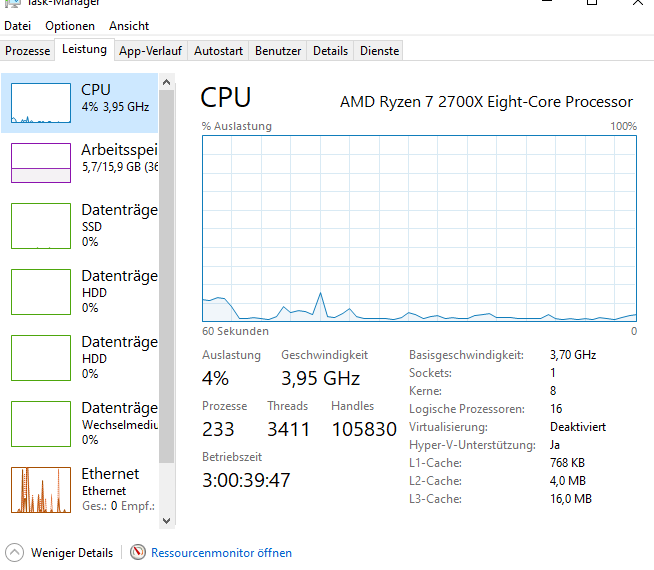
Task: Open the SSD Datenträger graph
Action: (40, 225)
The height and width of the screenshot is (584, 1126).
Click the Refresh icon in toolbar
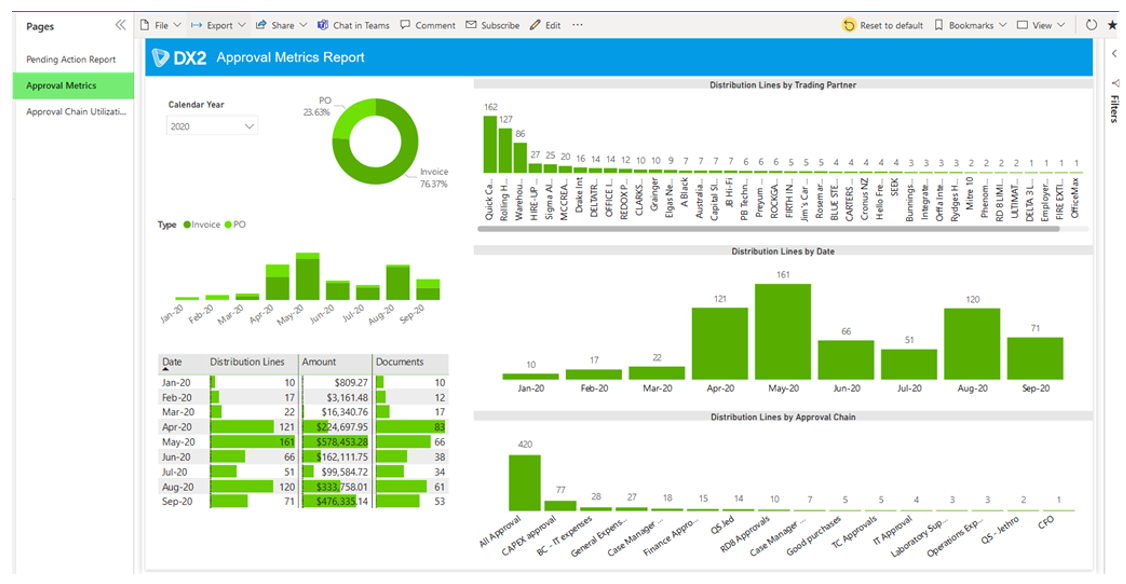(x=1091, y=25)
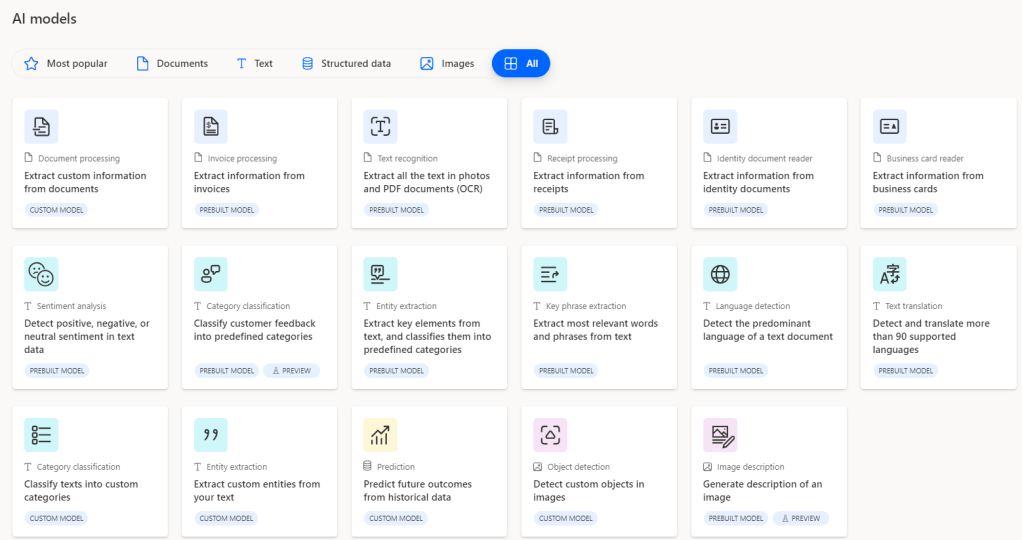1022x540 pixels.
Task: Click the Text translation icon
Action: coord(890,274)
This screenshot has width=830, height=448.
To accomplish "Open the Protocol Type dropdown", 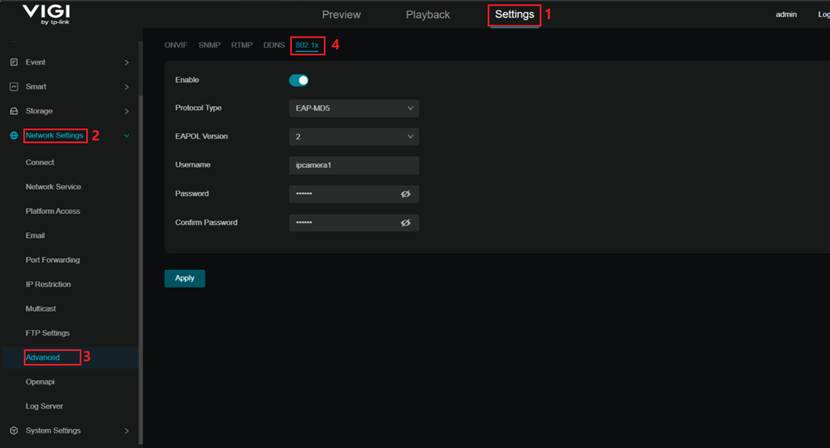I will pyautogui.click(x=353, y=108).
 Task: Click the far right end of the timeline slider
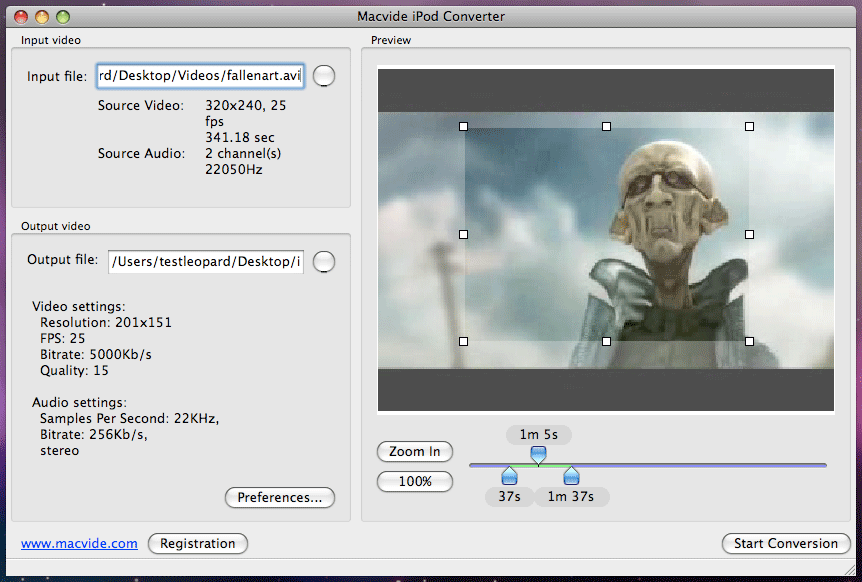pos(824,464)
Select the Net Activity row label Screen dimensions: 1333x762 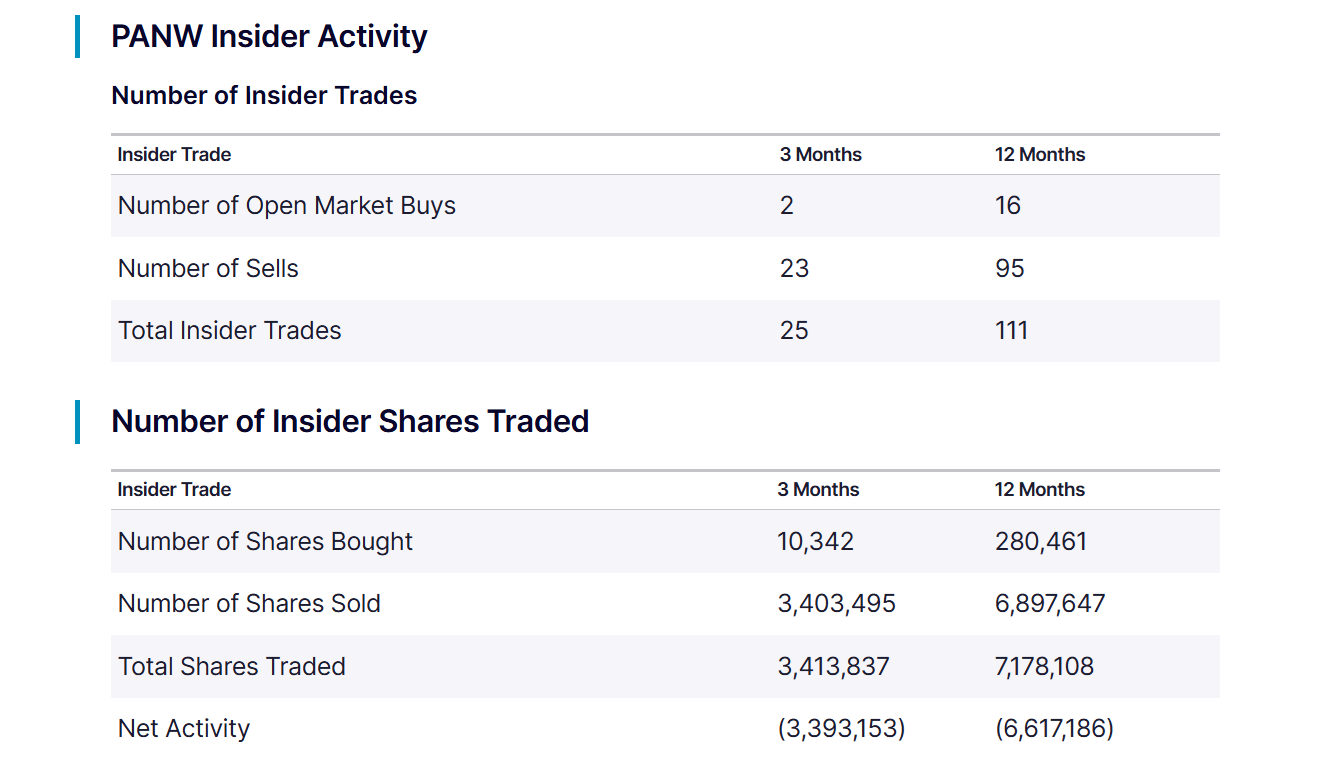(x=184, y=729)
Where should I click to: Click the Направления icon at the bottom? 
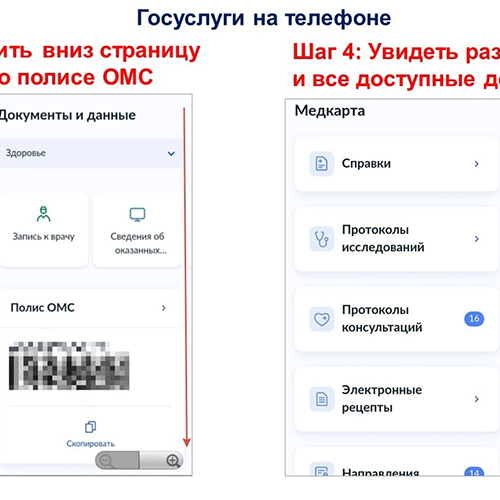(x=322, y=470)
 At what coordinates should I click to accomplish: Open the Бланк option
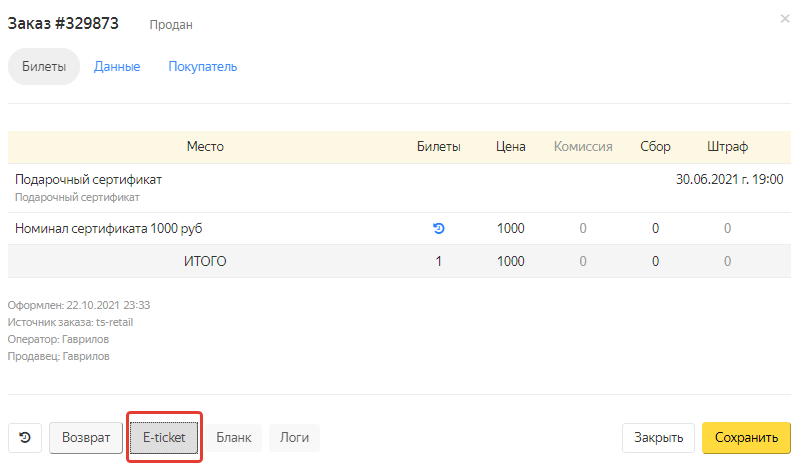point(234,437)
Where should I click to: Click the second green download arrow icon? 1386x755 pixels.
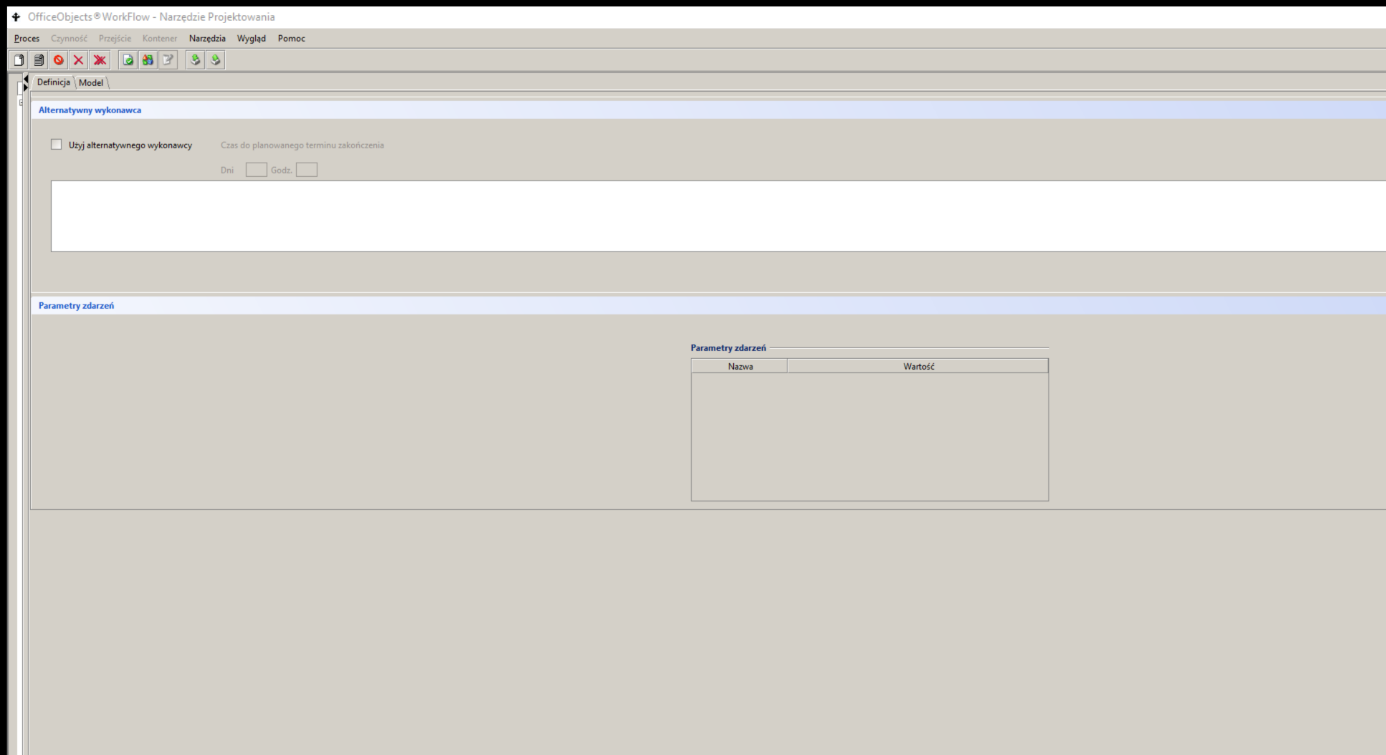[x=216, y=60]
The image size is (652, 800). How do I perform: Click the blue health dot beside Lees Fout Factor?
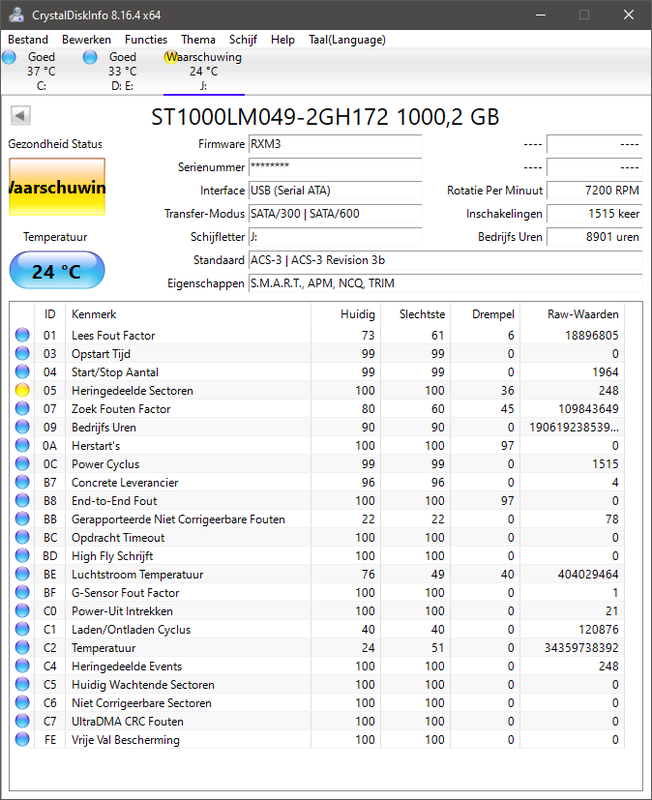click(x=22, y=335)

- - -

• WHAT THE TASK ASKS:
Leave out all pictures and extract exactly the lines from the line with "Where should I click to: Click the Направления" through the end of the material.

• ANSWER SECTION:
Where should I click to: Click the Направления icon at the bottom? 
(x=322, y=470)
 At what coordinates should I click to accomplish: Open the Бланк option
point(234,437)
Where should I click to: Click the second green download arrow icon? 1386x755 pixels.
[x=216, y=60]
The image size is (652, 800). How do I perform: Click the blue health dot beside Lees Fout Factor?
click(x=22, y=335)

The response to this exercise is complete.